I’m running a spark job on AWS EMR 6.14 (based on Spark 3.4.1). I wanted to test the new push-based shuffle introduced in Spark 3.2.0 but it’s failing with a kryo exception when I’m enabling it.
My job code:
package com.analytics.spark;
import org.apache.spark.SparkConf;
import org.apache.spark.api.java.function.MapFunction;
import org.apache.spark.sql.Dataset;
import org.apache.spark.sql.Encoders;
import org.apache.spark.sql.Row;
import org.apache.spark.sql.SparkSession;
import com.analytics.archive.AnalyticsEventWrapperRowMapper;
import com.analytics.AnalyticsEventWrapper;
import com.analytics.IntermediateEventWrapper;
import com.analytics.spark.AnalyticsSparkConfBuilder;
public class ProcessAnalyticsEventJob {
public static void main(String[] args) throws Exception {
SparkConf sparkConf = AnalyticsSparkConfBuilder.newBuilder("ProcessAnalyticsEventJob")
.setClusterUrl("yarn")
.enableKryo(AnalyticsEventWrapper.class, IntermediateEventWrapper.class)
.enableSnappy()
.build();
SparkSession spark = SparkSession.builder().config(sparkConf).getOrCreate();
MapFunction<Row, AnalyticsEventWrapper> mapAsAnalyticsEventWrapper = AnalyticsEventWrapperRowMapper::map;
Dataset<AnalyticsEventWrapper> inputDataset = spark.read().parquet("s3://bucket/path/to/events").map(mapAsAnalyticsEventWrapper, Encoders.kryo(AnalyticsEventWrapper.class));
// rest of the job (groupby aggregation and write output)
}
}
The issue is happening during Executor creation phase
24/04/24 15:36:22 ERROR YarnCoarseGrainedExecutorBackend: Executor self-exiting due to : Unable to create executor due to Failed to register classes with Kryo
org.apache.spark.SparkException: Failed to register classes with Kryo
at org.apache.spark.serializer.KryoSerializer.$anonfun$newKryo$5(KryoSerializer.scala:186) ~[spark-core_2.12-3.4.1-amzn-1.jar:3.4.1-amzn-1]
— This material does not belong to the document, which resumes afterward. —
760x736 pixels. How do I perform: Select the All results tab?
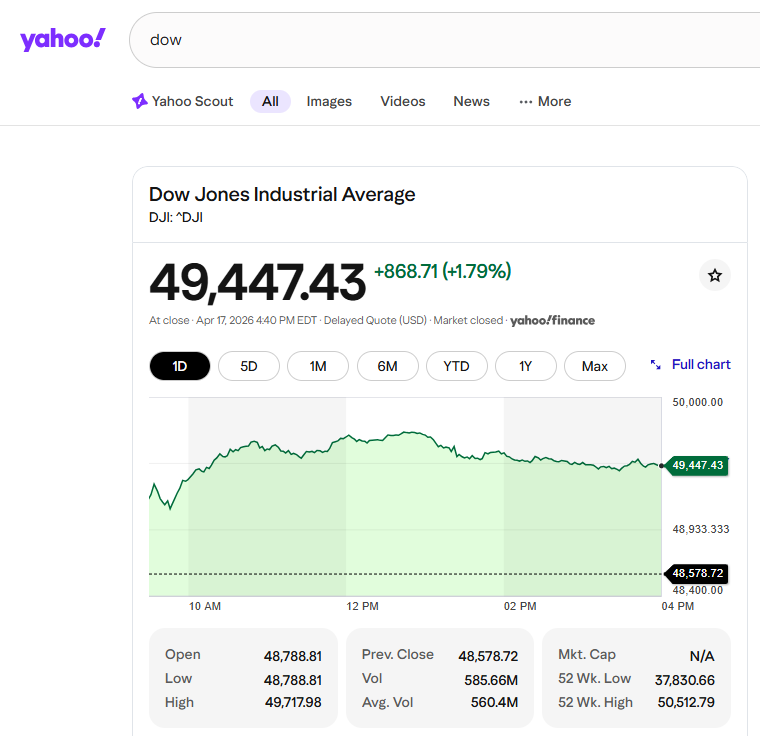(x=270, y=101)
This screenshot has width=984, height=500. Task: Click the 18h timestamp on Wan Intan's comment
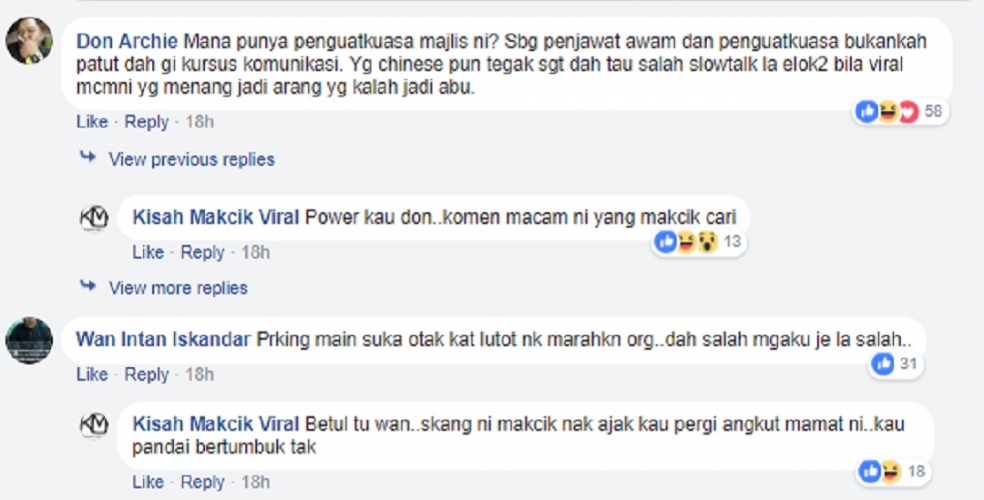point(200,375)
at scala.runtime.java8.JFunction0$mcV$sp.apply(JFunction0$mcV$sp.java:23) ~[scala-library-2.12.15.jar:?]
at org.apache.spark.util.Utils$.withContextClassLoader(Utils.scala:241) ~[spark-core_2.12-3.4.1-amzn-1.jar:3.4.1-amzn-1]
at org.apache.spark.serializer.KryoSerializer.newKryo(KryoSerializer.scala:174) ~[spark-core_2.12-3.4.1-amzn-1.jar:3.4.1-amzn-1]
at org.apache.spark.serializer.KryoSerializer$$anon$1.create(KryoSerializer.scala:105) ~[spark-core_2.12-3.4.1-amzn-1.jar:3.4.1-amzn-1]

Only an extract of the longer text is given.